**TEXT FOR ANALYSIS:**
Regalbuto (Regarbutu) is a town and comune (municipality) in the Province of Enna in the autonomous island region of Sicily in southern Italy, located about 30 km northeast of Enna and 120 km southeast of Palermo. It has 6,556 inhabitants.

Regalbuto borders the municipalities of Agira, Catenanuova, Centuripe, Gagliano Castelferrato, Randazzo, and Troina.

There is an annual cattle fair held in the month of August.

==History==
Regalbuto may be the ancient town of Amaselos, which was named by the Greek and Sicilian historian Diodorus Siculus in his Bibliotheca historica (Historical Library) writings.

The name Regalbuto derives from the Arab term Rahal Abbud, "Abbud's farmhouse". Discoveries at the site include the old Saracen quarter.

Around 1200, the inhabitants of the nearby town of Centuripe, who rebelled against the Swabian dynasty whom Regalbuto had been faithful to, destroyed Regalbuto. Years later, King Manfred had the town rebuilt at its present site.

In 1860, a number of members of parliament met in Regalbuto with Garibaldi to discuss a truce during the Campaign of 1860.

The town was never subject to fiscal taxes, and a free magistracy elected by the king and the archbishops of Messina governed it. The town was severely damaged during World War II, and on August 3, 1943 the Pionier Battalion of Hermann Göring Panzer Division, supported by tanks and self-propelled guns was forced to cede the town, after four days of bitter fighting by the 1st Infantry Brigade of 1st Canadian Infantry Division. The current inhabited center was reconstructed only recently.

== Demographics ==
As of 2026, the population is 6,556, of which 50.2% are males, and 49.8% are females. Minors make up 14.7% of the population, and seniors make up 25.3%.

=== Immigration ===
As of 2025, immigrants make up 7.4% of the population. The 5 largest foreign countries of birth are Germany, Tunisia, Romania, Argentina, and Bangladesh.

==Main sights==

- Chiesa Madre San Basilio (Mother Church of Saint Basil) dedicated to Saint Basil, which was built on the site of a 16th-century building and preserving a luxurious 10 meter altar dedicated to Saint Vitus. It has a Baroque façade with a pyramid shaped bell tower.
- Santa Maria della Croce: 15th-century church with a Baroque staircase
- San Giovanni:18th-century church with a large bell loggia
- Town hall (Palazzo Municipale, 18th century)
- Remains of the 13th-century castle:
- Palazzo Citelli-Fascaro (17th century)
- Palazzo Falcone (17th century)
- Palazzo Campagnini in Liberty Style
- Palazzo Carchiolo

In the city environs are sites of naturalistic interest like the Pozzillo Lake district, one of Europe's largest man-made lakes, fed by the Salso River. Mountains include the Monte Mascari (863 m), north of the lake, and, also in the lake vicinity, the Monte Salici (1442 m).

==Economy==

The economy is based on agriculture, including cereals, citrus, and olives. Animal husbandry includes cattle, sheep, and goats.

**DESCRIPTION OF THE TASK:**
Copy the Regalbuto text from "- Remains of" to "Salici (1442 m).", swapping "Salso River" for "Simeto River".

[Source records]

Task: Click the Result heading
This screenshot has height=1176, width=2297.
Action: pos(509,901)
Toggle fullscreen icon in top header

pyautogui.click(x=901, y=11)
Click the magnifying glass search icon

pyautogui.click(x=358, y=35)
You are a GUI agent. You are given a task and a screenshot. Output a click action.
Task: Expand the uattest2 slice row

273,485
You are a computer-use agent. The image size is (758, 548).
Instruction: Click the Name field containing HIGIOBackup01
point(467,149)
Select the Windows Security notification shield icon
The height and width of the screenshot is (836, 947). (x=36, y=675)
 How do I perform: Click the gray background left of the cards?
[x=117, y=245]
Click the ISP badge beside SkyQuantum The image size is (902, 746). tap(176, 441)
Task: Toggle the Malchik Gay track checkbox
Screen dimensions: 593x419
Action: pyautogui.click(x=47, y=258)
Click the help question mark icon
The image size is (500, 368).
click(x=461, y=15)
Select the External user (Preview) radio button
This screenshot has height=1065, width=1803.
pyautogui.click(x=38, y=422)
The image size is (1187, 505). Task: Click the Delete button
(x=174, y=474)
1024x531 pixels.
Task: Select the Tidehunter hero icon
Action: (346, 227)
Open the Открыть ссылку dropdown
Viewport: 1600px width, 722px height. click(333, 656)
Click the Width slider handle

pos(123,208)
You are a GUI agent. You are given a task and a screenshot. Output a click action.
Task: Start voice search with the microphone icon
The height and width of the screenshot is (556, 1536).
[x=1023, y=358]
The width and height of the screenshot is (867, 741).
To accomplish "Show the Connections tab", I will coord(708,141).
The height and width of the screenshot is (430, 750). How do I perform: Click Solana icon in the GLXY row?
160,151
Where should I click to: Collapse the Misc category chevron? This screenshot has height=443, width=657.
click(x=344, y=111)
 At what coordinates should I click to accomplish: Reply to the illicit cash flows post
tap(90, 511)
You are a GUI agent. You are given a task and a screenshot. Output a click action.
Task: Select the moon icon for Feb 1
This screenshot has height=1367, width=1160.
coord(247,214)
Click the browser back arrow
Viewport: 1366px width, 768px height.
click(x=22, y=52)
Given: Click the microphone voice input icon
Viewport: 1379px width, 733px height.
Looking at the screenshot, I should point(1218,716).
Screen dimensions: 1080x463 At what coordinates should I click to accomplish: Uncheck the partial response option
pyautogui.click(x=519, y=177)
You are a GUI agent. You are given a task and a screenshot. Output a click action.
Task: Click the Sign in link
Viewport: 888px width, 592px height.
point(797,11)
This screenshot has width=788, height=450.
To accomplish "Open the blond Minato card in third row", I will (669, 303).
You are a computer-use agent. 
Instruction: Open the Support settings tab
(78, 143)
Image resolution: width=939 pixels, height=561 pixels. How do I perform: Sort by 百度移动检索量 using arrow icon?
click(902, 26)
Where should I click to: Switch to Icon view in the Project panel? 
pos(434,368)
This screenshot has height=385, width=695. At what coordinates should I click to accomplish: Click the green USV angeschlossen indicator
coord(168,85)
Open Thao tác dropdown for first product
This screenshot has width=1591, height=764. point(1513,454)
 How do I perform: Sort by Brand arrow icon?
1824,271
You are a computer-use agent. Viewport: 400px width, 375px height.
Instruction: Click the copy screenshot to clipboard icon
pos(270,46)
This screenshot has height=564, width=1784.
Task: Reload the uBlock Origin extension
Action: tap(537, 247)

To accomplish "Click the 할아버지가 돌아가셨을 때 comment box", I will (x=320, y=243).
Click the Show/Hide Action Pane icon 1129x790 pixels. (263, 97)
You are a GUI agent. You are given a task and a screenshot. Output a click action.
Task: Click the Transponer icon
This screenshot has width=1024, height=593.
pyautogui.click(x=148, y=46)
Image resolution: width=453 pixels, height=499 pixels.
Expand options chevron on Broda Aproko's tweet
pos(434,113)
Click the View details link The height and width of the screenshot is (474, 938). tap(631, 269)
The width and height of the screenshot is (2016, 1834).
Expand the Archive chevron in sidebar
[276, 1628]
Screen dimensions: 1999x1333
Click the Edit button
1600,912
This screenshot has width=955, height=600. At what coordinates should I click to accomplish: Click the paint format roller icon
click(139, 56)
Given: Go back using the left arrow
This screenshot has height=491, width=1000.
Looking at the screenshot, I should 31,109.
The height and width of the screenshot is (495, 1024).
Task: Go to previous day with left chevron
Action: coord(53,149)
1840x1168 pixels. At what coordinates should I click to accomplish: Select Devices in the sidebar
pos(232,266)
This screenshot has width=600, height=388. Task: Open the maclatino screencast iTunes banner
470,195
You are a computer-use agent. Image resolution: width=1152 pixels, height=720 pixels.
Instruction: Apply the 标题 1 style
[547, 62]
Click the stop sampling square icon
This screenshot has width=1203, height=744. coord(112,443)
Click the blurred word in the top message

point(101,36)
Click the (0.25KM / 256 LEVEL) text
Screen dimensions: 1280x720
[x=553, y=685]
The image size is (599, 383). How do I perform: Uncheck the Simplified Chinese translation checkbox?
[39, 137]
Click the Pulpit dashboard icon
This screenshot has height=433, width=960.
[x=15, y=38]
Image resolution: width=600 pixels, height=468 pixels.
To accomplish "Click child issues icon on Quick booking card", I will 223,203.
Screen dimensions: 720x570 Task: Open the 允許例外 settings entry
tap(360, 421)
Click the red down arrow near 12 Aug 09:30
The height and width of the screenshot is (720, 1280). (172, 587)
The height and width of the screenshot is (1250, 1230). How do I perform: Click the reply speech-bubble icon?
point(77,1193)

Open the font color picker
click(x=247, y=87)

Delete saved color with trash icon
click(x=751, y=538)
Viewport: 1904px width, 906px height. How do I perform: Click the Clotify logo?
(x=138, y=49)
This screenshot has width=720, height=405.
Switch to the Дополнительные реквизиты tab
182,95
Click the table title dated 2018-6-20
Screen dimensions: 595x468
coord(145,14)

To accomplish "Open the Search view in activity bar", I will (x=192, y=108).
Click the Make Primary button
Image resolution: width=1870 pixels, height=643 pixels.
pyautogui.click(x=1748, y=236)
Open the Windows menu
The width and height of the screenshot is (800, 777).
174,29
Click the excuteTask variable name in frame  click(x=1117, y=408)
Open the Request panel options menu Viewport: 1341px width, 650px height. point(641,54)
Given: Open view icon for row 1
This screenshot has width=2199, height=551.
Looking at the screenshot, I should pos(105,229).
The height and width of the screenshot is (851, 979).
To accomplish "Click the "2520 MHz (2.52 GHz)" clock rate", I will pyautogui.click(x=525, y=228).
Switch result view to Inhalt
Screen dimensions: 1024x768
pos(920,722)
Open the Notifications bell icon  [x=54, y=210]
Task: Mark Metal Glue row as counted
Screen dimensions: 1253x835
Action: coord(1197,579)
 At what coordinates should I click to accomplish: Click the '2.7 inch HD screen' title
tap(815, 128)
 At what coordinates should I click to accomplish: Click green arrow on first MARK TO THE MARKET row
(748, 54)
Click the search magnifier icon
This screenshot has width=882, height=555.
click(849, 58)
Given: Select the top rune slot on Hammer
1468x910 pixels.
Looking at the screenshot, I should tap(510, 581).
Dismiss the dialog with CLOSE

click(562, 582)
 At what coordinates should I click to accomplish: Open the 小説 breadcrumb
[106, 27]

**RESULT BELOW:**
- Remains of the 13th-century castle:
- Palazzo Citelli-Fascaro (17th century)
- Palazzo Falcone (17th century)
- Palazzo Campagnini in Liberty Style
- Palazzo Carchiolo

In the city environs are sites of naturalistic interest like the Pozzillo Lake district, one of Europe's largest man-made lakes, fed by the Simeto River. Mountains include the Monte Mascari (863 m), north of the lake, and, also in the lake vicinity, the Monte Salici (1442 m).